PROBLEM STATEMENT: Would you reproduce the entries exactly, including every line?

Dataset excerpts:
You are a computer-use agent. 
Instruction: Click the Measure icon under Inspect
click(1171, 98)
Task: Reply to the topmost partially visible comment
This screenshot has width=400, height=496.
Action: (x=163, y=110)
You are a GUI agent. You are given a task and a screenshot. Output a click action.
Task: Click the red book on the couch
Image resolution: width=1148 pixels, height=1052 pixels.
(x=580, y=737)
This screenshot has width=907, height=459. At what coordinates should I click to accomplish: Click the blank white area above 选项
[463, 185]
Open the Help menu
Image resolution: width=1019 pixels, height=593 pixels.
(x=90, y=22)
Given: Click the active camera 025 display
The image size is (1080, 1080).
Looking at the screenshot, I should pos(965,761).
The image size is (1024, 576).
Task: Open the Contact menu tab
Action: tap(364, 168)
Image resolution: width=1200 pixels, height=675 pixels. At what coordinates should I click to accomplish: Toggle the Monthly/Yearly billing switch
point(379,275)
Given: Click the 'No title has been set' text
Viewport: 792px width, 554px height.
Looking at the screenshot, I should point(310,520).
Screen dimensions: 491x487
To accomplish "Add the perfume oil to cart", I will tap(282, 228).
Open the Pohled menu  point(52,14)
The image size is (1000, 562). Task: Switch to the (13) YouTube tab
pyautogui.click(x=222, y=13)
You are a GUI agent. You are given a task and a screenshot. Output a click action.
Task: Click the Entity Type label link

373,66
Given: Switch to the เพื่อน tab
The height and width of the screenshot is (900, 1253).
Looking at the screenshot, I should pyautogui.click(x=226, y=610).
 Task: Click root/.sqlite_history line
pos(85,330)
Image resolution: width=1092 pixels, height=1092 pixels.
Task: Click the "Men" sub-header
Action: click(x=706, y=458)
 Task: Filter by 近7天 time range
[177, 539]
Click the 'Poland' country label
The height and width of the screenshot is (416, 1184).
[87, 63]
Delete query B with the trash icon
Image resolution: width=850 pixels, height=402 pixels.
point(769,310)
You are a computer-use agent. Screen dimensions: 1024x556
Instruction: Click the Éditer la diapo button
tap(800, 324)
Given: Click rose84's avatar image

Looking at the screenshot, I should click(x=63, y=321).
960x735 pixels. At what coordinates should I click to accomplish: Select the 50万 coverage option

FINISHED TASK:
You are a computer-use agent. 
Instruction: Click the Measure icon under Inspect
click(1171, 98)
Task: Reply to the topmost partially visible comment
This screenshot has width=400, height=496.
Action: (x=163, y=110)
You are a GUI agent. You are given a task and a screenshot. Output a click action.
Task: Click the red book on the couch
Image resolution: width=1148 pixels, height=1052 pixels.
(x=580, y=737)
This screenshot has width=907, height=459. At what coordinates should I click to accomplish: Click the blank white area above 选项
[463, 185]
Open the Help menu
Image resolution: width=1019 pixels, height=593 pixels.
(x=90, y=22)
Given: Click the active camera 025 display
The image size is (1080, 1080).
Looking at the screenshot, I should pos(965,761).
The image size is (1024, 576).
Task: Open the Contact menu tab
Action: tap(364, 168)
Image resolution: width=1200 pixels, height=675 pixels. At what coordinates should I click to accomplish: Toggle the Monthly/Yearly billing switch
point(379,275)
Given: Click the 'No title has been set' text
Viewport: 792px width, 554px height.
Looking at the screenshot, I should point(310,520).
Screen dimensions: 491x487
To accomplish "Add the perfume oil to cart", I will tap(282, 228).
Open the Pohled menu  point(52,14)
The image size is (1000, 562). Task: Switch to the (13) YouTube tab
pyautogui.click(x=222, y=13)
You are a GUI agent. You are given a task and a screenshot. Output a click action.
Task: Click the Entity Type label link

373,66
Given: Switch to the เพื่อน tab
The height and width of the screenshot is (900, 1253).
Looking at the screenshot, I should pyautogui.click(x=226, y=610).
 Task: Click root/.sqlite_history line
pos(85,330)
Image resolution: width=1092 pixels, height=1092 pixels.
Task: Click the "Men" sub-header
Action: click(x=706, y=458)
 Task: Filter by 近7天 time range
[177, 539]
Click the 'Poland' country label
The height and width of the screenshot is (416, 1184).
[87, 63]
Delete query B with the trash icon
Image resolution: width=850 pixels, height=402 pixels.
point(769,310)
You are a computer-use agent. Screen dimensions: 1024x556
Instruction: Click the Éditer la diapo button
tap(800, 324)
Given: Click rose84's avatar image

Looking at the screenshot, I should click(x=63, y=321).
960x735 pixels. At what coordinates should I click to accomplish: Select the 50万 coverage option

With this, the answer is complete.